We just lost an unlosable war. Over the last five years, with relatively modest military resources and extremely low casualties – less than 70, we’ve been able to maintain relative stability in Afghanistan. Then, Biden pulled the plug.

Now, Afghanistan is a disaster, a stain on U.S. honor and values, and a defeat with incalculable costs for ongoing U.S. foreign policy.

While the Pentagon stopped releasing troop levels in 2017, the last reported level was about 10,000, although the AP reports that the Trump Administration planned as many as 14,000 troops in 2017. Yet the low casualty levels imply a general decline.

A military mission requiring 10,000 or fewer troops and involving such a low casualty rate is not a failure, quite the opposite.
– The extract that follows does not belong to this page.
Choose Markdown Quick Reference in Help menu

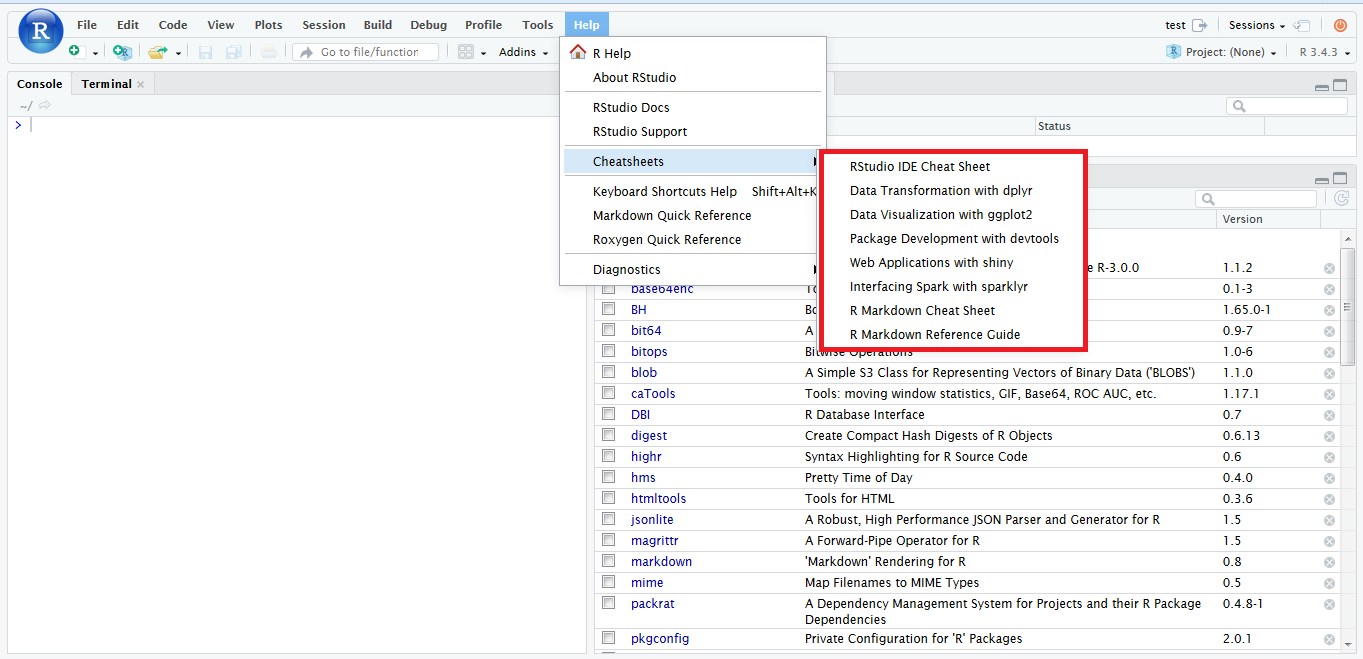pos(671,216)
And how did Biden lose sight of the original mission? Now, how do we prevent Afghan-based terrorists from staging another attack on the USA or a key ally?
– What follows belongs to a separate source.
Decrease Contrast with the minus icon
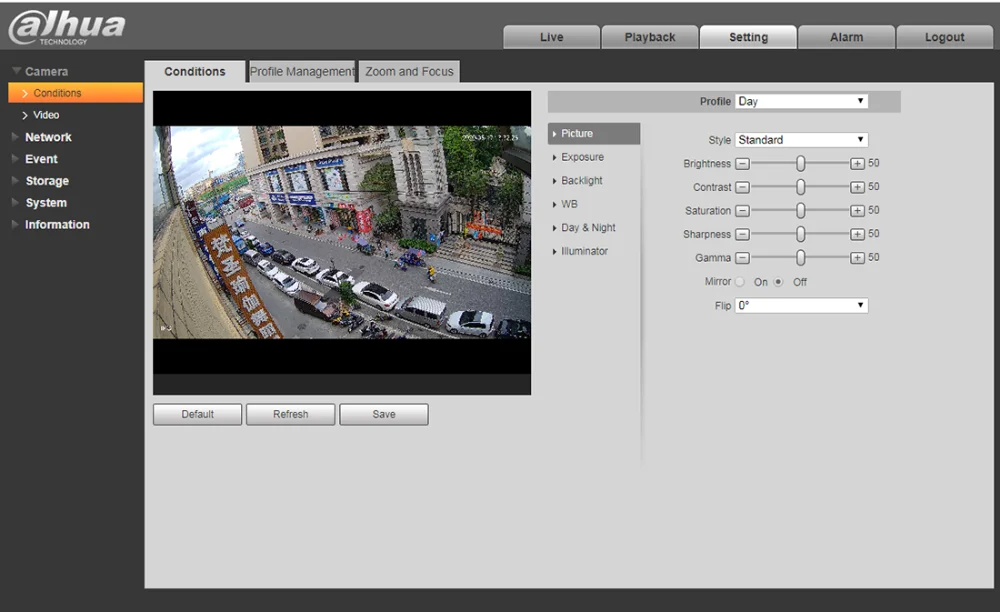This screenshot has height=612, width=1000. 742,187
Afghanistan has been misconceived. It has been characterized as an unwinnable war, and the seemingly logical conclusion reached that it should be ended, because unwinnable wars are fruitless endeavors. That’s wrong. We did not need to win.

Have we won the Korean War? Almost three-quarters of a century after Korean hostilities ended, Korea is still divided. We haven’t defeated the communists in the North. Should we pull the plug?

We have stationed tens of thousands of U.S. troops there -- 23,000 troops today -- ever since the early 1950s. Today, South Korea is an inspiring success, a vibrant economy and society, and an important strategic ally.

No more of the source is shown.